Eleanora has become accustomed to sleeping on my chest (and my husband's) throughout the night. We've also discovered that I stop breathing (while sleeping) whenever Eleanora misses a breath (she is most likely to die this way). I've been waking up exhausted. Sometimes gasping for air.

At 5:08 a.m. this morning I was awoken by Eleanora's lapse in breathing. After trying to arouse her several times--calling her name and rubbing her back--she didn't budge and wasn't breathing. I wrapped her in a blanket and began to get up to go get my husband.

I assumed she had passed. Just as I began to rise, she took a deep breathe. (Relief...)

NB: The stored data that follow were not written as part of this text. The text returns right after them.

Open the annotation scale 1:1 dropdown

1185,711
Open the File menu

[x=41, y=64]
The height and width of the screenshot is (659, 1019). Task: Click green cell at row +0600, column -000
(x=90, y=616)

I have to admit...it was surreal. In many ways I was on autopilot--just going through the motions. I kept thinking...I'm going to have to wake up the girls...how am I going to tell them?...I need to keep her body warm...how do we get to the funeral home...and so much more. I was simultaneously pleading...no, not now...I'm not ready for you to leave...please. It seems impossible to think that all these thoughts happened in the span of a few seconds...a few LONG seconds.

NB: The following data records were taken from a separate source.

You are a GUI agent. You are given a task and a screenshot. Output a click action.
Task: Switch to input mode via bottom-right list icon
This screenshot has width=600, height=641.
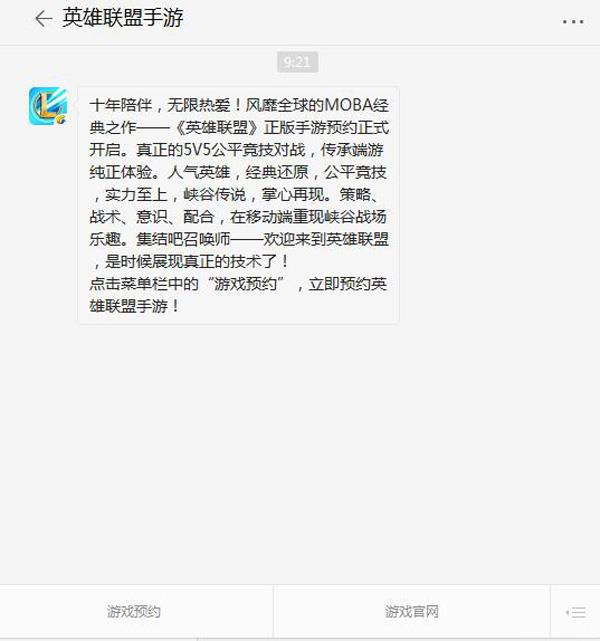[576, 612]
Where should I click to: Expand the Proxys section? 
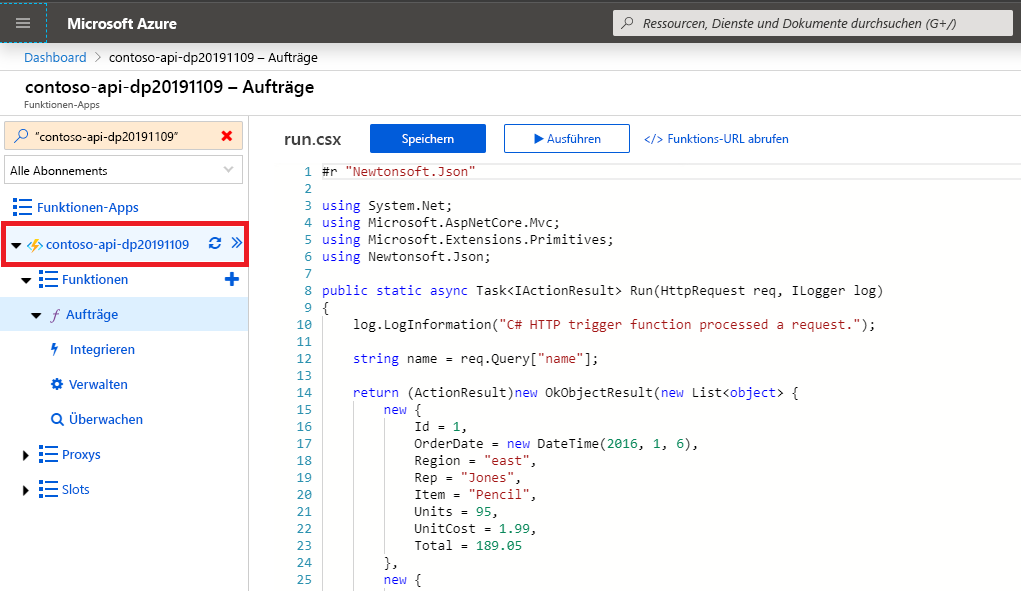coord(27,453)
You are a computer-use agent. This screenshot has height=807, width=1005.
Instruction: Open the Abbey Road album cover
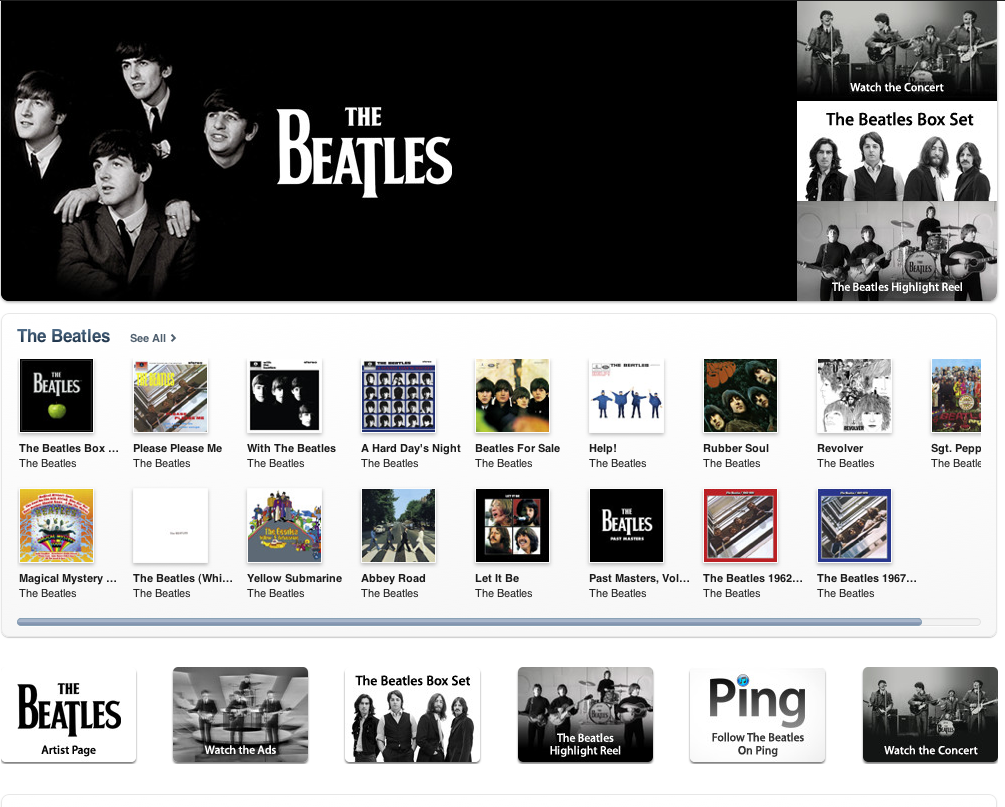pyautogui.click(x=398, y=526)
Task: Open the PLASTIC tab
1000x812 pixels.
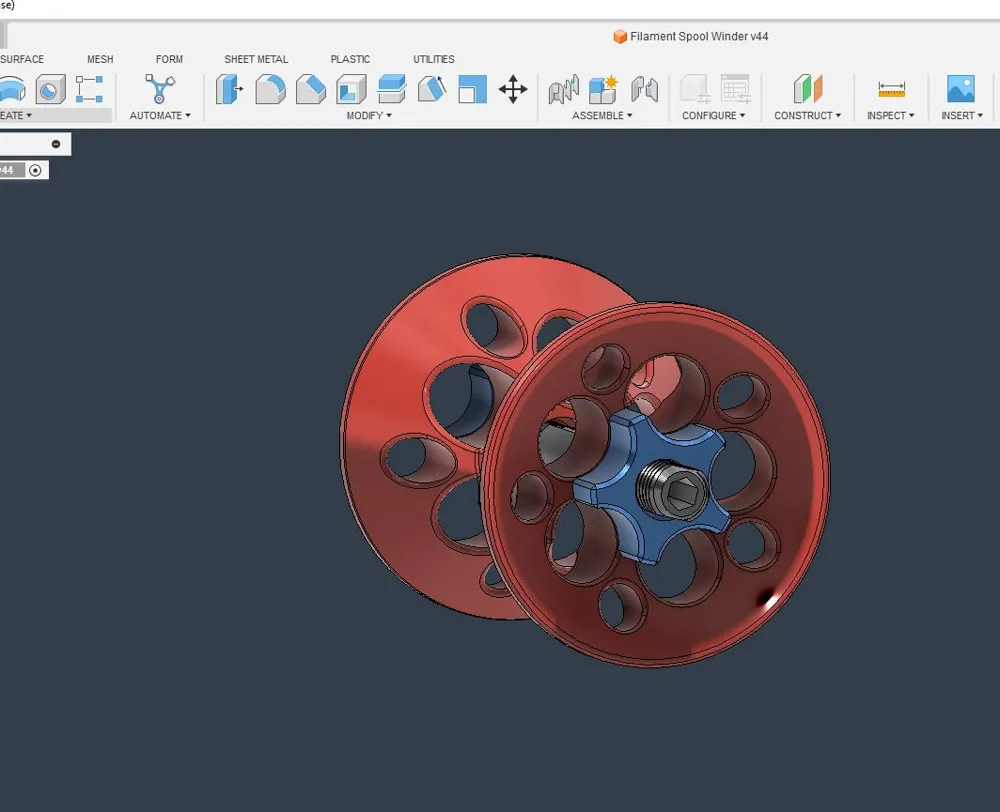Action: point(350,59)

Nonetheless she began to breathe again. We had another day together.


8.11.2010

Double Trouble

In case I had forgotten, the last two weeks have been a great reminder that I am still the parent of two other rambunctious children. First I'd like to ask you: what would you do with 1000 individual sequins?
a. Make a prom dress
b. Decorate your shoes
c. Throw it all around your parents house so that every room (and everything) sparkles.

The answer is...c. The girls loved their decorating idea and giggled endlessly about the mess. Humph. So. I took the pixies upstairs and asked them to begin picking up every single sequin. After 35 minutes of crying and pure frustration I brought them freshly baked chocolate chip cookies and milk. They agreed that decorating the house with sequin wasn't much fun, especially picking it up. Problem resolved--or so I thought. Three days later they did it all over again.

The next day Charlotte came down with a summer flu. It lasted 7 days. She was miserable. I was miserable. I spent my days running between her and Eleanora, comforting whomever was crying at the moment. I washed my hands so much they started to bleed. Eleanora is immune compromised and simply cannot get sick.

Immediately after Charlotte felt better, Addie dutifully came down with the flu as well. Round two. Addie was only sick for a few days (it's amazing what growing up in rural Africa can do for immune system).

We're all recovering now. Luckily Eleanora never got sick. She is, however, having more and more challenges with daily life.